Task to carry out: Your answer must be the exact lines from the one holding "The width and" through the last line of the records below, with no pictures.

Given information:
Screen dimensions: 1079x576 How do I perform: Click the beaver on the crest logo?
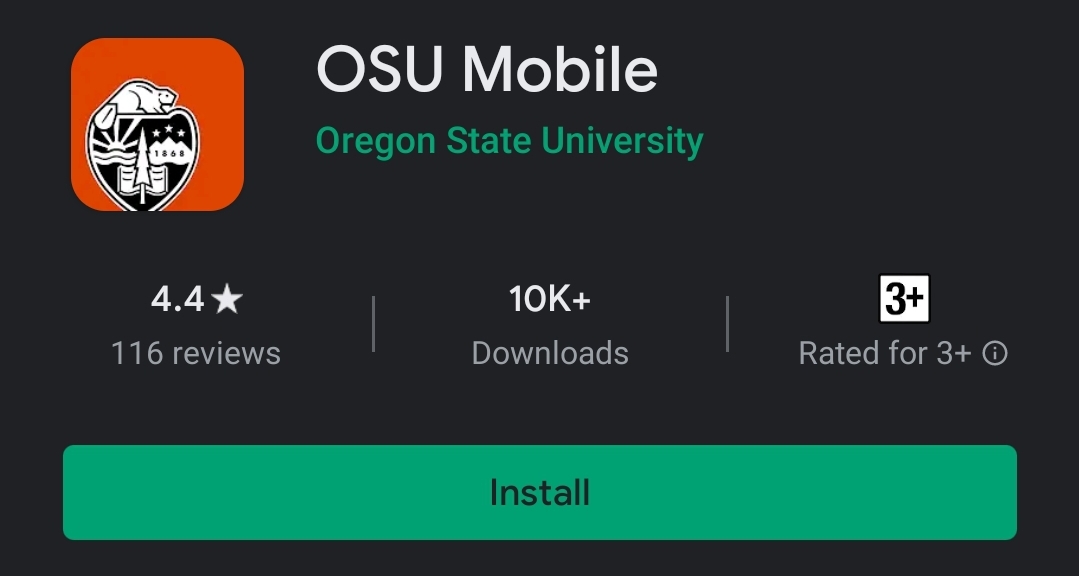[142, 98]
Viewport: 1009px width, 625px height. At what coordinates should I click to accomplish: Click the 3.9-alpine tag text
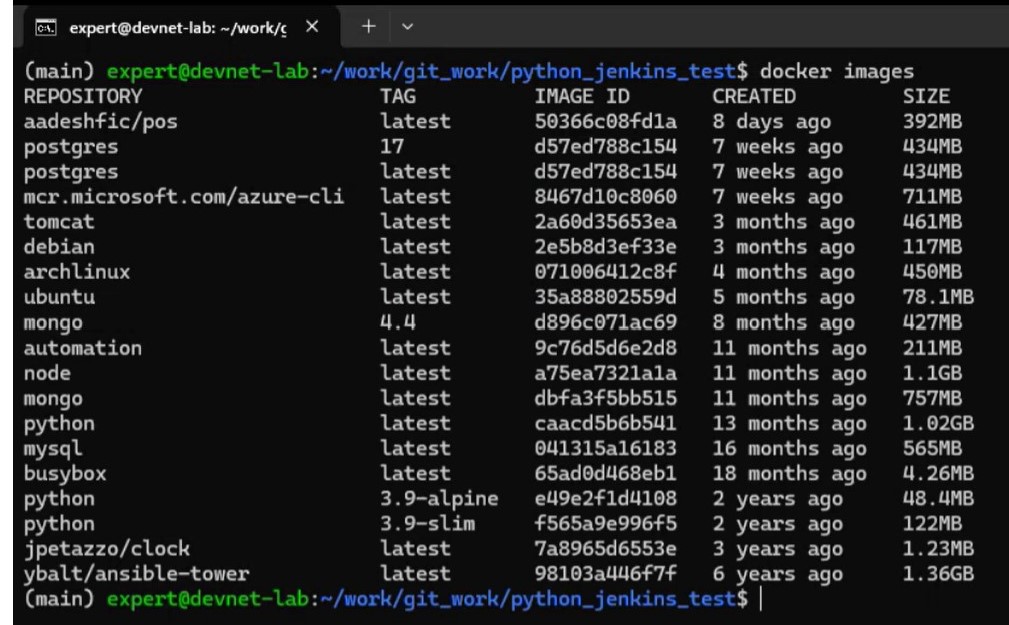tap(438, 499)
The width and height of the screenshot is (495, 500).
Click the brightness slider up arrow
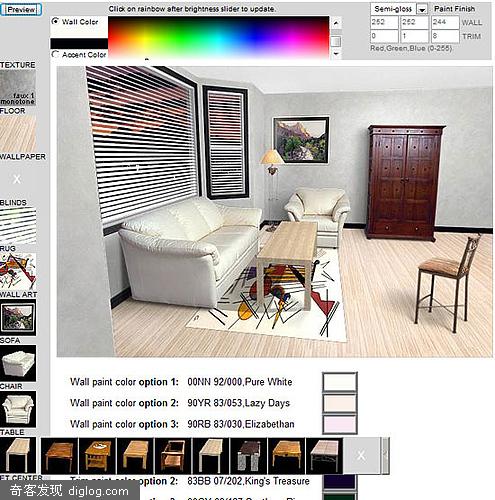336,23
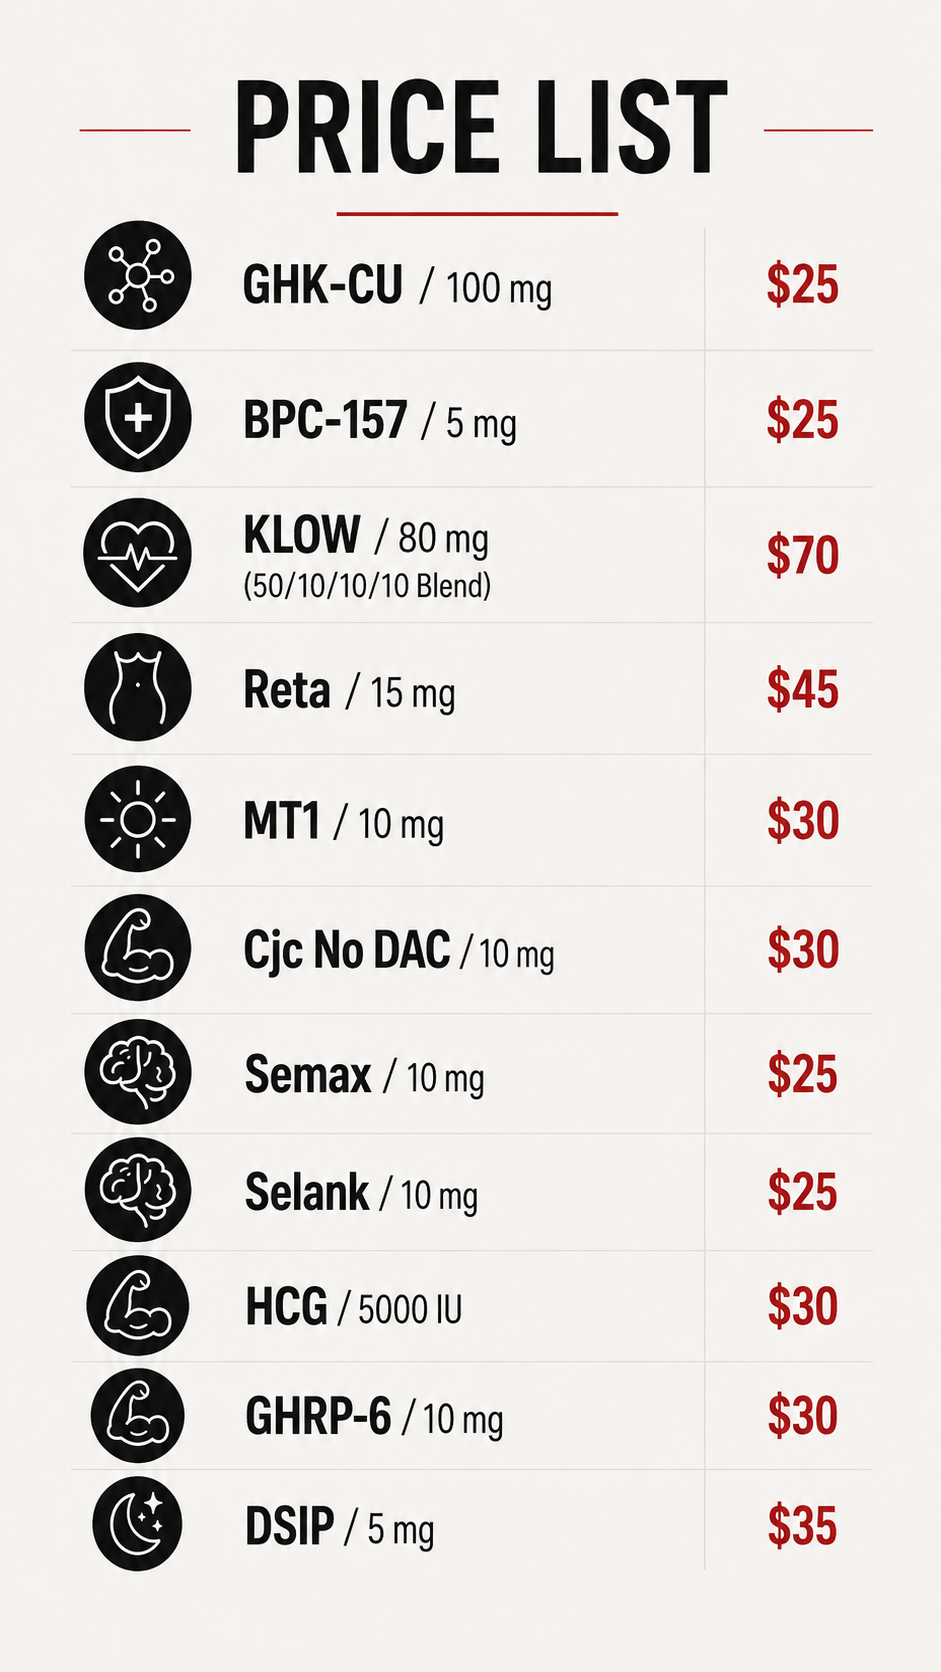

Answer:
The width and height of the screenshot is (495, 500).
Click the brightness slider up arrow
336,23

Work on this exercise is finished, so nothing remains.